Pour ceux qui ont connu les années 80s, c’est un grand flash(back) qui les attend en poussant la porte de la Fondation Vasarely à Aix-en-Provence où se tient Digital / Alter, l’exposition centrale de la 15e édition du festival Gamerz. Sur une table, juste en entrant, trônent quelques téléphones orange à touches et des minitels marron. À l’époque, l’idée qu’un réseau planétaire et des smartphones allaient profondément modifier notre rapport au monde relevait encore de la science-fiction… Depuis, cette modernité télématique est devenue vintage, propice à une archéologie des médias. C’est la démarche du PAMAL_group qui, avec cette installation intitulée 3615 Love, a ressuscité des oeuvres appartenant à la protohistoire de l’art numérique comme les Videotext Poems conçus par Eduardo Kac en 1985-86.

PAMAL_group, 3615 Love

Continuant notre déambulation dans ce lieu exceptionnel, nous passons devant la vidéo de Julius von Bismarck, A Race For Christmas, qui nous laisse un peu pantois, mais il faut dire que nous n’avons jamais focalisé sur un cheval fut-il déguisé en… cheval ! Reste que l’idée, aussi saugrenue soit-elle, nous oblige à mettre en question notre regard, à douter de ce que l’on voit. Expérience troublante. L’ensemble monographique d’Olivier Morvan propose aussi de nombreuses pièces qui interrogent notre perception en pointant ce qui est absent… Aucune personnalité sous le projecteur devant la forêt de micro (Le Cercle de Craie), personne non plus sur le fauteuil roulant qui semble pourtant en mouvement (Morituri I)… Qualifiées de « petites usines à fiction », ces évocations fantomatiques témoignent d’un travail qui s’échelonne de 2007 à 2019.
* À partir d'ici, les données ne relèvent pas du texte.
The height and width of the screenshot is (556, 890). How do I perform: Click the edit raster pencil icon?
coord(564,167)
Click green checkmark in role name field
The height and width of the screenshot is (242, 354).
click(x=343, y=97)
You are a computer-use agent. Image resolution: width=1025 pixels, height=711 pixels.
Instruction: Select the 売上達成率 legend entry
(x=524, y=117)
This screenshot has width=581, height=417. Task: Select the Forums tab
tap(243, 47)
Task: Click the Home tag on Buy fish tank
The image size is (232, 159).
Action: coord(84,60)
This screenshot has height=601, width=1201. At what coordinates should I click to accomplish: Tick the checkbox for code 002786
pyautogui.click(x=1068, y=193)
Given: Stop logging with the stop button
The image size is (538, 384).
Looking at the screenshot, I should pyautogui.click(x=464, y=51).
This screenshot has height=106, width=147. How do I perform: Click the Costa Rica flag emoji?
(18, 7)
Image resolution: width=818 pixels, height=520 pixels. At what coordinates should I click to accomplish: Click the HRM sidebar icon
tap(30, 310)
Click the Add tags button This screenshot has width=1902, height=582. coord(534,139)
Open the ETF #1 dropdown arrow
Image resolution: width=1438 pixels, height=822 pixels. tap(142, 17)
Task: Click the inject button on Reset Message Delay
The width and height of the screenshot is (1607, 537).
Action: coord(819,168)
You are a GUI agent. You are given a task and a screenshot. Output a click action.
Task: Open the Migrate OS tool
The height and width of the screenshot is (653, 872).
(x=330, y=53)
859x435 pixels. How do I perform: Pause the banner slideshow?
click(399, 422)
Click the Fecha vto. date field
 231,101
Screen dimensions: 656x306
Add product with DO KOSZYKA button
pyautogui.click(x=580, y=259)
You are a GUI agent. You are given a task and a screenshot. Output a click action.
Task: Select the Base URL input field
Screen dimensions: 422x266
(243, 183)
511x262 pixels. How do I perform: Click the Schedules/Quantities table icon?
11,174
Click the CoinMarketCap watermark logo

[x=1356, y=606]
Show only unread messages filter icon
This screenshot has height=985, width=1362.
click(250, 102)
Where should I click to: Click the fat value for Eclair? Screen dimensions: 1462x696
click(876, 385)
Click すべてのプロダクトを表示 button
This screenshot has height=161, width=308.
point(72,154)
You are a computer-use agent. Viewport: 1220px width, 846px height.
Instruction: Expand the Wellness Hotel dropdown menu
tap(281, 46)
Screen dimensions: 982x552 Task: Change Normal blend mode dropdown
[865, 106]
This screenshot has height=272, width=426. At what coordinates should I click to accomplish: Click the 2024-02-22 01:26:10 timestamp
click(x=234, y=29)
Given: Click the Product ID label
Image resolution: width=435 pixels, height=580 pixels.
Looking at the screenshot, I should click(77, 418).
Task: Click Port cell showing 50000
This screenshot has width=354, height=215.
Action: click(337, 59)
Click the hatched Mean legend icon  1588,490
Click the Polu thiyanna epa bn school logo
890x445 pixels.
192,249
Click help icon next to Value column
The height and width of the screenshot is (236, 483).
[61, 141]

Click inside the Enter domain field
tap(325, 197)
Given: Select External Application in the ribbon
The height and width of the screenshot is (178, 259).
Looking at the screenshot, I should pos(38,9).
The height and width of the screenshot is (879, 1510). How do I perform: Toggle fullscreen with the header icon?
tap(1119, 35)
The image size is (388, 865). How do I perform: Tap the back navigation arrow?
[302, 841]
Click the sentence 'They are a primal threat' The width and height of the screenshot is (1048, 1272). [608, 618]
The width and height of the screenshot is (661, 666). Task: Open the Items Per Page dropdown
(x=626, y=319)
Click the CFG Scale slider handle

Olivier Morvan, Le cercle de craie

Plus loin, nous stoppons devant deux autres vidéos. Poor Magic de Jon Rafman, qui alterne une avalanche de personnages 3D, se bousculant et tombant sans fin, avec des textures plus organiques (i.e. des images d’une coloscopie…) dans lesquelles s’incruste la silhouette d’un avatar bleu. I Am Sitting In A Room d’Antonio Roberts, qui s’inspire d’Alvin Lucier, nous permet de visualiser la détérioration de fichiers informatiques, matérialisée par la dégradation d’un texte à l’écran. Nous pénétrons ensuite dans la Salle 4 entièrement consacrée à France Cadet. On y retrouve ses androïdes, parfois dans d’étranges postures, qui nous dévisagent en clignant des yeux. On y découvre également un bestiaire (Hommage au Dodo, Galerie d’espèces disparues), un cabinet de curiosités sous forme de vieilles cartes scolaires (Leçon de choses 2.0), des fichiers bio et anthropométriques (Facs Face ++) et une installation vidéo en sept tableaux retraçant les étapes de la gestation d’un robot (Demain Les Robots). Ces créations offrent une deuxième lecture, un surcroît d’information, grâce à l’utilisation de lampes avec filtres polarisants qui agissent comme révélateur d’encre invisible.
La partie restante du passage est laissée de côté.